Aussitôt elle obéit. Cependant elle trouva le tour de crier au père Didace :

— Garder un étranger de même, c’est pas chanceux : celui-là peut rien que vous porter malheur. Que je le rejoigne jamais dans quelque coin parce que je l’étripe du coup ! J’aime mieux vous le dire.

Didace ne l’entendit même pas. Une grosse joie bouillonnait en lui avec son sang redevenu riche et ardent. Sa face terreuse sillonnée par l’âge, ses forces en déclin, son vieux cœur labouré d’inquiétude ? Un mauvais rêve. Il retrouvait sa jeune force intacte : Didace, fils de Didace, vient de prendre possession de la terre. Il a trente ans. Un premier fils lui est né. Le règne des Beauchemin n’aura jamais de fin.

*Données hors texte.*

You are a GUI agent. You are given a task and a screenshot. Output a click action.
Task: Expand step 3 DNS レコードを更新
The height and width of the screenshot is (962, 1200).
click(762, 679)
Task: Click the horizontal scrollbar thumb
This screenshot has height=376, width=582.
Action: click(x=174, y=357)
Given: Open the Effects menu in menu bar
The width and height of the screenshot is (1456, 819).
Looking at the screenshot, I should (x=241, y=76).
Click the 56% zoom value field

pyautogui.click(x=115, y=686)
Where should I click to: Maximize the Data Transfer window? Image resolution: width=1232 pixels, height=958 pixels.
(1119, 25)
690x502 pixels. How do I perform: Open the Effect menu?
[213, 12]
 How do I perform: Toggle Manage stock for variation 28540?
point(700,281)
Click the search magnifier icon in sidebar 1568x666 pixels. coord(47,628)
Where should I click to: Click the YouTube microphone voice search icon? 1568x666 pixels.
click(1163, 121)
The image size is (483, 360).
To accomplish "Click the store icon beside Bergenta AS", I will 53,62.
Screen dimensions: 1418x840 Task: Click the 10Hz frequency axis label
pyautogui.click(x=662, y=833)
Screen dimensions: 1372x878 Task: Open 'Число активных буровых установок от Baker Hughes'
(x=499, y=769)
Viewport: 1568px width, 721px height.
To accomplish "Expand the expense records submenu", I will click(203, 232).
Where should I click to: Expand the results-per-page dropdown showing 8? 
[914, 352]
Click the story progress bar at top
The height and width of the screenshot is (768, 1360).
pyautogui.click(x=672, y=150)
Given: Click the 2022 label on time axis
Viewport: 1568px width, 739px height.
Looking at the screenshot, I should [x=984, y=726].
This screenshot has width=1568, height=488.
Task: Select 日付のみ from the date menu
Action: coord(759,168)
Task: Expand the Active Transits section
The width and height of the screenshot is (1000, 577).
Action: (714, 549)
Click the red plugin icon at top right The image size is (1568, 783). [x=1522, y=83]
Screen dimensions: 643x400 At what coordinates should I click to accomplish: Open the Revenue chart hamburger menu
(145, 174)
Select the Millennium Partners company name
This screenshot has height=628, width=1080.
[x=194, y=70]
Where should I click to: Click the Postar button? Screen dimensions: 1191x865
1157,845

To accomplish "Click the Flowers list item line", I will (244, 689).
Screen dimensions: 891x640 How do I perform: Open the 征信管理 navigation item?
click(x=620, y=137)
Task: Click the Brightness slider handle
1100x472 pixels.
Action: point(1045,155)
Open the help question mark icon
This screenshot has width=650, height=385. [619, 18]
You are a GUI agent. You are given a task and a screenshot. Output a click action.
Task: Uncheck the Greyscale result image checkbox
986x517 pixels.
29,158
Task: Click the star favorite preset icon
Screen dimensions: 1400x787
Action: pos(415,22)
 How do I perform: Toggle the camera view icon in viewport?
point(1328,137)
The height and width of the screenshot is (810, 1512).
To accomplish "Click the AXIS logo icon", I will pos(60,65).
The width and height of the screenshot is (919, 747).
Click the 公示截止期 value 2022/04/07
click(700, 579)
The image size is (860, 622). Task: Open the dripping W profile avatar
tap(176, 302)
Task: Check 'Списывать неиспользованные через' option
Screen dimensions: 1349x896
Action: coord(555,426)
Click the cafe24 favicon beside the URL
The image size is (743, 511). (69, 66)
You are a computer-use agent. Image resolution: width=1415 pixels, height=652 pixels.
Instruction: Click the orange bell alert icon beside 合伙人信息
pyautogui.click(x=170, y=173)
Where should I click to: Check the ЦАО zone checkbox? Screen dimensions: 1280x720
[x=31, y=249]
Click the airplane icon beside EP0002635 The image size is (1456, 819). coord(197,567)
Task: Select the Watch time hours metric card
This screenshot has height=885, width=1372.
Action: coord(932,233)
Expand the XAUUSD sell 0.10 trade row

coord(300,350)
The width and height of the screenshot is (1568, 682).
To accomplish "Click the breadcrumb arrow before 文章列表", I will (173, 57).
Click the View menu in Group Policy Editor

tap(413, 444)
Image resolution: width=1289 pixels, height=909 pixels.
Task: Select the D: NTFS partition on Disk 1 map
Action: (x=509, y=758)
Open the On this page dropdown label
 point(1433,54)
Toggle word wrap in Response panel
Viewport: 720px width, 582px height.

C’était lui qui se battait à la place du Survenant. Ses muscles durcissaient sous l’effort. L’écume à la bouche et la tête au guet, les jambes écartées et les bras en ciseaux, il affrontait l’adversaire. V’lan dans le coffre ! Ses poings, deux masses de fer, cognaient dur, fouillaient les flancs de l’autre. Les coups qu’il aurait portés, le Survenant les portait. Vise en plein dans les côtes. Tu l’as !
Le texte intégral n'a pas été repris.